Instructions for the task | Can you repeat the data below verbatim, starting with the line that contains "家具・生活雑貨/その他(59) (124, 677)" and going on through the line that contains "ネックレス(20) (92, 770)"?
-- START --
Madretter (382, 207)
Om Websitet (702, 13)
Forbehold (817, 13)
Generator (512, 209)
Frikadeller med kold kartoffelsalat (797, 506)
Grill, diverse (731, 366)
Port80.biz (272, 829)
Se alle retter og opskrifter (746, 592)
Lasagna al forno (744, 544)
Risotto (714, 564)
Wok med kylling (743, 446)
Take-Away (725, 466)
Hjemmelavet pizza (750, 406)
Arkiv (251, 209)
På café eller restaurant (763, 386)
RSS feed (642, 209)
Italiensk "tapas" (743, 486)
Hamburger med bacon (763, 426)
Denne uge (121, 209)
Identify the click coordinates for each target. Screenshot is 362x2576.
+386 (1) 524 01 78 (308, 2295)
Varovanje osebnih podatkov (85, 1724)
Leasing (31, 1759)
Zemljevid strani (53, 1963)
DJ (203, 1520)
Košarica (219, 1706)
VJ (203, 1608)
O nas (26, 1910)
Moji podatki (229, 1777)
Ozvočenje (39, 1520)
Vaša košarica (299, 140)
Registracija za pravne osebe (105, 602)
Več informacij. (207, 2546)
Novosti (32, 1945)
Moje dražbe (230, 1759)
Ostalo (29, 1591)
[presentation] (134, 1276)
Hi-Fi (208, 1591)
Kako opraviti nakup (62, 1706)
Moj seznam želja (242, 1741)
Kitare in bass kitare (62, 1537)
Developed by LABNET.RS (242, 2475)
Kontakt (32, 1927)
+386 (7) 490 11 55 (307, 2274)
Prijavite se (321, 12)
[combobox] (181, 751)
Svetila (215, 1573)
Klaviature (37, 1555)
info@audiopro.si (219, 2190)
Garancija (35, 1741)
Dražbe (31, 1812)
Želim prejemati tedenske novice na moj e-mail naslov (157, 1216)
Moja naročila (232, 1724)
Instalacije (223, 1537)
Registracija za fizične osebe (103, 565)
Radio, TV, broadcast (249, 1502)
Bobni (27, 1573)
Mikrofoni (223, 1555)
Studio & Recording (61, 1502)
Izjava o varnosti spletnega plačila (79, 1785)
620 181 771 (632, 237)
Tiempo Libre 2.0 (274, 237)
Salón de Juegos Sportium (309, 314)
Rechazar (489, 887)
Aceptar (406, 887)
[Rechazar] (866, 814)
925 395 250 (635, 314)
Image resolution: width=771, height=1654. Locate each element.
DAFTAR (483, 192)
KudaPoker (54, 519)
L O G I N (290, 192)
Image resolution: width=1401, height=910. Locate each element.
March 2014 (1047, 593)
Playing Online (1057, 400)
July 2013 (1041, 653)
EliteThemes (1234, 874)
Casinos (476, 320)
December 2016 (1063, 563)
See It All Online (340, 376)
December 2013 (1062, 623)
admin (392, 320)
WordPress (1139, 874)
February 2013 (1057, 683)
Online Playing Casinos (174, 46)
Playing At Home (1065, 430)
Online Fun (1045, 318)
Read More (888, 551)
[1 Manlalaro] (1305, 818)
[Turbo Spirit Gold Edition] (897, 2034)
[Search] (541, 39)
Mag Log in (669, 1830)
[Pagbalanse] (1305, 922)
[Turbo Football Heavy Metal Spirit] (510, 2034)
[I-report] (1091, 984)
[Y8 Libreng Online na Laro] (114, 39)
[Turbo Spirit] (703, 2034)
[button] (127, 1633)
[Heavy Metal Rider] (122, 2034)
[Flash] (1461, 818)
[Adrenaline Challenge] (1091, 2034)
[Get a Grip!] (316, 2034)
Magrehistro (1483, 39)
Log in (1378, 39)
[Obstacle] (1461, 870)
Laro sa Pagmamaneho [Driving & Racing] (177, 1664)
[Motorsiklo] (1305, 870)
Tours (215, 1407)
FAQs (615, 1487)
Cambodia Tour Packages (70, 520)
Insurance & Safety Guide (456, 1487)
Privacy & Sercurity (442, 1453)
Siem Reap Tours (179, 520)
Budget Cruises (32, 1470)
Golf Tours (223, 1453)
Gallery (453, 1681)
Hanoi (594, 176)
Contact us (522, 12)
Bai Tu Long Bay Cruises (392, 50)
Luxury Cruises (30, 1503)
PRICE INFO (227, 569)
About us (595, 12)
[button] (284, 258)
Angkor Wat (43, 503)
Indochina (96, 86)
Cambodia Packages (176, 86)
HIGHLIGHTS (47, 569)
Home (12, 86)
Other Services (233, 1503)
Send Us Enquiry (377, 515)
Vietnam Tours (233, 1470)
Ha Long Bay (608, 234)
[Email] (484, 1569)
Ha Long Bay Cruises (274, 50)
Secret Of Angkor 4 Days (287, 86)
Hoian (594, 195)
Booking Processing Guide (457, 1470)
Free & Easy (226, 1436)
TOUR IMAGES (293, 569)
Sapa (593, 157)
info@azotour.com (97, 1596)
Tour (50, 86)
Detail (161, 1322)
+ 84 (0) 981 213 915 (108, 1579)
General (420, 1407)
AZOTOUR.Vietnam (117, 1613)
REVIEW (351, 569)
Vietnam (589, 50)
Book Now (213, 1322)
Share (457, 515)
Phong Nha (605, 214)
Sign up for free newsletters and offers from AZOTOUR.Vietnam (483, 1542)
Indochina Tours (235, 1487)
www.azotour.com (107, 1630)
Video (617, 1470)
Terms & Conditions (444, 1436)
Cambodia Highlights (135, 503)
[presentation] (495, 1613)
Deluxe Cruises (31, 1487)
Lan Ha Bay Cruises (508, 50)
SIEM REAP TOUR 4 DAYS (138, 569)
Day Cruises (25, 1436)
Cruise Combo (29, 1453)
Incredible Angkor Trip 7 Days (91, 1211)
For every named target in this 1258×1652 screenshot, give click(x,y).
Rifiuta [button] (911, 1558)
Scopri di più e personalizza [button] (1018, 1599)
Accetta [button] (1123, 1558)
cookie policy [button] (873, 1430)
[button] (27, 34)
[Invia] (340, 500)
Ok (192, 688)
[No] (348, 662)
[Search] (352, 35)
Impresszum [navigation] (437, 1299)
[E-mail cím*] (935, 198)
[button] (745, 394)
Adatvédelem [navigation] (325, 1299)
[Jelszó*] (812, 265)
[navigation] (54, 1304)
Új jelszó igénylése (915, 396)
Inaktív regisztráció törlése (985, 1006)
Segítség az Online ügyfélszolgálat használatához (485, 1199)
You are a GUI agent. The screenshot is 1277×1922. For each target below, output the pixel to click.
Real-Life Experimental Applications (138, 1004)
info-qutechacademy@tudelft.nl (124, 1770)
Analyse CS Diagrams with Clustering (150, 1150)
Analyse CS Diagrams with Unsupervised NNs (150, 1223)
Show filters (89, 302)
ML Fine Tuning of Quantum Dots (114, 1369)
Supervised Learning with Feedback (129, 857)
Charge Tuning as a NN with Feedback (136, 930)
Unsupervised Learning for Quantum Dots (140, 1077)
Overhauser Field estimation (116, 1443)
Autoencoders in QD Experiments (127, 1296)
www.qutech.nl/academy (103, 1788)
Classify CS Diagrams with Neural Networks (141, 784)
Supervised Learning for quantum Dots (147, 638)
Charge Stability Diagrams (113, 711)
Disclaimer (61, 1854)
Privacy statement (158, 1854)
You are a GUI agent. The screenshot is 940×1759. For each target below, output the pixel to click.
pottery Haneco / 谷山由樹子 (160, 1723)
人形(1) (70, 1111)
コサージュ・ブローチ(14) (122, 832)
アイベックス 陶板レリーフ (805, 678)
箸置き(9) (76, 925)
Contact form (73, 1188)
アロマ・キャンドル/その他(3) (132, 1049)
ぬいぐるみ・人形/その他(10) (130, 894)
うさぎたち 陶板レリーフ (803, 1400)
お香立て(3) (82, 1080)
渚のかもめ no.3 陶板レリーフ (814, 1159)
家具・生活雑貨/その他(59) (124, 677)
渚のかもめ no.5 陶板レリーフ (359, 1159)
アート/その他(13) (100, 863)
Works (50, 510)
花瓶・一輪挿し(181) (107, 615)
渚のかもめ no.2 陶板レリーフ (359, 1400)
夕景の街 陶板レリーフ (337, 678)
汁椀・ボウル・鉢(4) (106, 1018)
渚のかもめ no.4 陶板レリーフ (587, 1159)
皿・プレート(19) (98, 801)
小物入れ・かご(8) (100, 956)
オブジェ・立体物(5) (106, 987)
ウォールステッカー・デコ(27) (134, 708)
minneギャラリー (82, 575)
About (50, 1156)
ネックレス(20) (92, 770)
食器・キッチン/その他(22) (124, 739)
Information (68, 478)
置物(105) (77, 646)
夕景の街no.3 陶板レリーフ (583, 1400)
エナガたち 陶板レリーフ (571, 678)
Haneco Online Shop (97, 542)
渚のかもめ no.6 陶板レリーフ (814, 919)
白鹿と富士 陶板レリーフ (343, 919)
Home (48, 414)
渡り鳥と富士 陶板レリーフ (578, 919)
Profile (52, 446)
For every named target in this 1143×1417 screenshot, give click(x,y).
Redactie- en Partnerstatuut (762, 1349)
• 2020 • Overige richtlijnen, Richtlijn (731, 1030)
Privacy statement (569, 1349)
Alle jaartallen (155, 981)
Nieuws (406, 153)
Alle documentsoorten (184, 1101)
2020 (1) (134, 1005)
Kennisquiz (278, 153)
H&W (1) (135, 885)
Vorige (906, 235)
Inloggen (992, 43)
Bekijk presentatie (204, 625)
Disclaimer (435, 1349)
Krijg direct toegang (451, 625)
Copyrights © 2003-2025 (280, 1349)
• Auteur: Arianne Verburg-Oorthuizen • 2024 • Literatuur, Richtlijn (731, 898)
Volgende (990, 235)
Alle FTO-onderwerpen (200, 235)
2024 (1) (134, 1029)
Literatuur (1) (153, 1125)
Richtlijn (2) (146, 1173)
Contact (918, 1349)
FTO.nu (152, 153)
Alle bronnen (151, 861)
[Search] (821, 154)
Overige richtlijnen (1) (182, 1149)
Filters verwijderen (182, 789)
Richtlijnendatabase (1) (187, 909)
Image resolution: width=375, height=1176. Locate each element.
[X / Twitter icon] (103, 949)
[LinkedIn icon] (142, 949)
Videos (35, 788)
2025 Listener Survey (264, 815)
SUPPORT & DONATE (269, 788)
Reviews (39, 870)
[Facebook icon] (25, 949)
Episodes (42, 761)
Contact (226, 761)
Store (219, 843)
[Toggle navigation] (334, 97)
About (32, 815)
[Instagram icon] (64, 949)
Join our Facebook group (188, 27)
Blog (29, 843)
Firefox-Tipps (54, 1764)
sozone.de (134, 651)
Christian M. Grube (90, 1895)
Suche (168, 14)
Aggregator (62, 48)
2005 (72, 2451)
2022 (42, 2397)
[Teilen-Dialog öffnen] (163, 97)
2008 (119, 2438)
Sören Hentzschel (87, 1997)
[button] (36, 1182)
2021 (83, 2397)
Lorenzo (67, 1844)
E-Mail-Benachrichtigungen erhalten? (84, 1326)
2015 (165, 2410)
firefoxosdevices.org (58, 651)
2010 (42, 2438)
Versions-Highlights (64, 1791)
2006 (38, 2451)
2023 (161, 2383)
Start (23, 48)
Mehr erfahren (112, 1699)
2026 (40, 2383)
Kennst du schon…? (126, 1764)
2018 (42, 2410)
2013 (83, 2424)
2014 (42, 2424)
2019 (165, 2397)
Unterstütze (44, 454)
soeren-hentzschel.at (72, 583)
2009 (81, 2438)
-- END --
The result |
家具・生活雑貨/その他(59) (124, 677)
渚のかもめ no.5 陶板レリーフ (359, 1159)
アート/その他(13) (100, 863)
Works (50, 510)
花瓶・一輪挿し(181) (107, 615)
渚のかもめ no.2 陶板レリーフ (359, 1400)
夕景の街 陶板レリーフ (337, 678)
汁椀・ボウル・鉢(4) (106, 1018)
渚のかもめ no.4 陶板レリーフ (587, 1159)
皿・プレート(19) (98, 801)
小物入れ・かご(8) (100, 956)
オブジェ・立体物(5) (106, 987)
ウォールステッカー・デコ(27) (134, 708)
minneギャラリー (82, 575)
About (50, 1156)
ネックレス(20) (92, 770)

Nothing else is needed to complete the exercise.